**PASSAGE GIVEN**
::::::

Semantic Search: Model Architecture

Explore the architecture of semantic search systems by understanding dual encoder models, hybrid retrieval techniques combining dense and sparse signals, and precise cross-encoder re-ranking. This lesson guides you through making trade-offs between latency and accuracy to build effective search pipelines.

We'll cover the following...

Dual encoder models for dense retrieval
- How dual encoders work
- Comparing DPR, E5, and BGE
Hybrid retrieval with learned fusion
- The score normalization challenge
- Fusion strategies
Cross-encoder re-ranking for top-K precision
- Why a second stage is necessary
  - ColBERT as a middle ground
Bridging to evaluation and indexing

With high-quality training triplets of queries, relevant passages, and hard negatives already flowing from the data pipeline, the next design decision is the model architecture that actually performs retrieval. Every MAANG semantic search interview expects a two-stage pipeline: a fast first-stage retriever that scores millions of documents in milliseconds, followed by a precise but expensive re-ranker applied only to the top-K candidates. This lesson covers three architectural decisions that define that pipeline: dual encoder selection, hybrid retrieval fusion, and cross-encoder re-ranking, along with the latency-accuracy trade-offs that govern each choice.

Dual encoder models for dense retrieval

How dual encoders work

A dual encoder architecture uses two separate transformer networks: one encodes the query into a fixed-size vector, and the other encodes the document into a vector of the same dimensionality. Relevance between a query and a document is scored by computing the dot product or cosine similarity between their embeddings. The critical design advantage is that document embeddings are precomputed offline and stored in an ANN index. At query time, only the query encoder runs a forward pass, and the ANN index returns the nearest document vectors in milliseconds.

Think of it like a library where every book has already been assigned a GPS coordinate on a map. When a reader walks in with a question, the system converts that question into its own GPS coordinate and finds the nearest books without ever opening a single page.

Comparing DPR, E5, and BGE

Three production-grade dual encoders dominate the design space, each with distinct training strategies and trade-offs.

::::::

**REQUIRED TASK 1**
Retype the part of the semantic search lesson starting at "A dual encoder" and ending at "a single page.".
The entries are unrelated to the semantic search lesson.

**RAW RECORDS**
::::::

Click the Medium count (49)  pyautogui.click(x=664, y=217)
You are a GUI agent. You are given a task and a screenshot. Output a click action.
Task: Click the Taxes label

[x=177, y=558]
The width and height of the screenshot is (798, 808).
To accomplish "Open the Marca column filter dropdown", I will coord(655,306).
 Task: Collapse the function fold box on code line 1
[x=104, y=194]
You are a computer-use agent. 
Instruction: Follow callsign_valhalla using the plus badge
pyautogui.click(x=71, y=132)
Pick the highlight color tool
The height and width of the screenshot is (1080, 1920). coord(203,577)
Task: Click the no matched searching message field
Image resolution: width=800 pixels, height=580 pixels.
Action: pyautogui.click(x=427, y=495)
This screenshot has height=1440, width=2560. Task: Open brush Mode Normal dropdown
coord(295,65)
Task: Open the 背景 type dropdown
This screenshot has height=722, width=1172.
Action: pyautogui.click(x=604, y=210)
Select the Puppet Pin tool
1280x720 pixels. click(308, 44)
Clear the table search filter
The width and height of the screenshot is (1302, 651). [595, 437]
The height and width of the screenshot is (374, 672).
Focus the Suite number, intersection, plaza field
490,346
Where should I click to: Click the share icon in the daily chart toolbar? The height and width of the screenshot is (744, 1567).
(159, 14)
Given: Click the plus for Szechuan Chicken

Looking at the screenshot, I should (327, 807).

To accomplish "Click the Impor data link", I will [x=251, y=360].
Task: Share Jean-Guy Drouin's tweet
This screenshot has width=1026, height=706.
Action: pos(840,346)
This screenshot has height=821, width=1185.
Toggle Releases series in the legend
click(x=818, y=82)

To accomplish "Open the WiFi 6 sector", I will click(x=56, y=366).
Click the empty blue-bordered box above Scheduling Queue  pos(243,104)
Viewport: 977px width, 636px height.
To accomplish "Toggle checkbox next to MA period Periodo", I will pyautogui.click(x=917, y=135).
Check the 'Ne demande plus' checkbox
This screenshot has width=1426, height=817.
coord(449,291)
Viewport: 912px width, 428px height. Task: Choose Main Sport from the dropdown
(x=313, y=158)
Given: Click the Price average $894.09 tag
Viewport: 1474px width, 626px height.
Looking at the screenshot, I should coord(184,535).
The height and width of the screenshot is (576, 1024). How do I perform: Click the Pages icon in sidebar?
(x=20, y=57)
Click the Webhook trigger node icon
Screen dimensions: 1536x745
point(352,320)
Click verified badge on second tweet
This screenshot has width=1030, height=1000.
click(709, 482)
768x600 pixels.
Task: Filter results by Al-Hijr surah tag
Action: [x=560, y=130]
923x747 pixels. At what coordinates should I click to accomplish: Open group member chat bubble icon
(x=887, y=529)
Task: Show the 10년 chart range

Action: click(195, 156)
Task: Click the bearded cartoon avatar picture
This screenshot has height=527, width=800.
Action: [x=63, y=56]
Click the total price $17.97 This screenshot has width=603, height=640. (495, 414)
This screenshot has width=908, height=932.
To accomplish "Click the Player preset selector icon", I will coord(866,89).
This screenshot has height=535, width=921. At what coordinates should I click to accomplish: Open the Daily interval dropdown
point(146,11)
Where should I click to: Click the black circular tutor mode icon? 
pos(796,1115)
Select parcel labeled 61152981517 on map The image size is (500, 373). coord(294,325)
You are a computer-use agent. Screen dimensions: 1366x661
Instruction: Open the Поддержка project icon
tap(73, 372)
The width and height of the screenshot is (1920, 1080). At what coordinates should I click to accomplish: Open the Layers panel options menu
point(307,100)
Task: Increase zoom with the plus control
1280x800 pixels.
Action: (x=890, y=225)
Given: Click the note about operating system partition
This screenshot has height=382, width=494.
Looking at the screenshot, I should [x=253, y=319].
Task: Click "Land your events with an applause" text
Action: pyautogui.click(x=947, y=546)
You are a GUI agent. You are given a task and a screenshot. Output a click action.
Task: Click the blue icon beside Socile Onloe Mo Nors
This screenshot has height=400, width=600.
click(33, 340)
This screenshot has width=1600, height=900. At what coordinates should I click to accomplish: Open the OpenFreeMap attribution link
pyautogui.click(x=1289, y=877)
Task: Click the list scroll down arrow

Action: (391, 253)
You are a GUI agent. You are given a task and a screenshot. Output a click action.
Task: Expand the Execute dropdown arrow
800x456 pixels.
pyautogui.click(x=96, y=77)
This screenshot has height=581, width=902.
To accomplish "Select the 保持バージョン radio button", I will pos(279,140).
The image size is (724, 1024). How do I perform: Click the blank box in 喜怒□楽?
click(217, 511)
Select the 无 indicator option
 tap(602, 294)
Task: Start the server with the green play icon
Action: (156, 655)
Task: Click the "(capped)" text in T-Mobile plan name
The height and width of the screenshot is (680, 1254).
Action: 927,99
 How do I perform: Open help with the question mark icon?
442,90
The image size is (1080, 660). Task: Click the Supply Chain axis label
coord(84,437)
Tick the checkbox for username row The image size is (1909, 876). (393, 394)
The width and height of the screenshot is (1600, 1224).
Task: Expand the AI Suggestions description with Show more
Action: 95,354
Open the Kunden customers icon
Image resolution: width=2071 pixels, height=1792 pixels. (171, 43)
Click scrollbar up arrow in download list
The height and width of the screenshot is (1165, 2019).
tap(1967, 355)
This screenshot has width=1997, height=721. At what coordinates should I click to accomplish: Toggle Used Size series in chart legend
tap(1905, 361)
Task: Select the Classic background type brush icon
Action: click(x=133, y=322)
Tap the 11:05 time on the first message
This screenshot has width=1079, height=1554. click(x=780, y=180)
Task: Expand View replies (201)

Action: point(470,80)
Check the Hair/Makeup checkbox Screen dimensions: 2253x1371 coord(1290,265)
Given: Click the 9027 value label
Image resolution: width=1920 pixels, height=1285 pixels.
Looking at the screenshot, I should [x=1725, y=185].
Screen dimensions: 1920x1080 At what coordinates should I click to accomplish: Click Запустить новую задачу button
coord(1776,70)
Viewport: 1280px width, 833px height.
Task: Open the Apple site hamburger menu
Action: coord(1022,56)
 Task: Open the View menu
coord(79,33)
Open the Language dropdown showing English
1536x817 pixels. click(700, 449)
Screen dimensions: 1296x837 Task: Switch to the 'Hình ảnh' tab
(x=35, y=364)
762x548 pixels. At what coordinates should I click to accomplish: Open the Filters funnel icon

::::::

**REQUIRED TASK 2**
Echo the lines of the entries exactly, starting at the line that contains "Where should I click to: Click the share" and ending at the line that contains "Click the total".

**CORRECT RESPONSE 1**
A dual encoder architecture uses two separate transformer networks: one encodes the query into a fixed-size vector, and the other encodes the document into a vector of the same dimensionality. Relevance between a query and a document is scored by computing the dot product or cosine similarity between their embeddings. The critical design advantage is that document embeddings are precomputed offline and stored in an ANN index. At query time, only the query encoder runs a forward pass, and the ANN index returns the nearest document vectors in milliseconds.

Think of it like a library where every book has already been assigned a GPS coordinate on a map. When a reader walks in with a question, the system converts that question into its own GPS coordinate and finds the nearest books without ever opening a single page.

**CORRECT RESPONSE 2**
Where should I click to: Click the share icon in the daily chart toolbar? The height and width of the screenshot is (744, 1567).
(159, 14)
Given: Click the plus for Szechuan Chicken

Looking at the screenshot, I should (327, 807).

To accomplish "Click the Impor data link", I will [x=251, y=360].
Task: Share Jean-Guy Drouin's tweet
This screenshot has width=1026, height=706.
Action: pos(840,346)
This screenshot has height=821, width=1185.
Toggle Releases series in the legend
click(x=818, y=82)

To accomplish "Open the WiFi 6 sector", I will click(x=56, y=366).
Click the empty blue-bordered box above Scheduling Queue  pos(243,104)
Viewport: 977px width, 636px height.
To accomplish "Toggle checkbox next to MA period Periodo", I will pyautogui.click(x=917, y=135).
Check the 'Ne demande plus' checkbox
This screenshot has width=1426, height=817.
coord(449,291)
Viewport: 912px width, 428px height. Task: Choose Main Sport from the dropdown
(x=313, y=158)
Given: Click the Price average $894.09 tag
Viewport: 1474px width, 626px height.
Looking at the screenshot, I should coord(184,535).
The height and width of the screenshot is (576, 1024). How do I perform: Click the Pages icon in sidebar?
(x=20, y=57)
Click the Webhook trigger node icon
Screen dimensions: 1536x745
point(352,320)
Click verified badge on second tweet
This screenshot has width=1030, height=1000.
click(709, 482)
768x600 pixels.
Task: Filter results by Al-Hijr surah tag
Action: [x=560, y=130]
923x747 pixels. At what coordinates should I click to accomplish: Open group member chat bubble icon
(x=887, y=529)
Task: Show the 10년 chart range

Action: click(195, 156)
Task: Click the bearded cartoon avatar picture
This screenshot has height=527, width=800.
Action: [x=63, y=56]
Click the total price $17.97 This screenshot has width=603, height=640. (495, 414)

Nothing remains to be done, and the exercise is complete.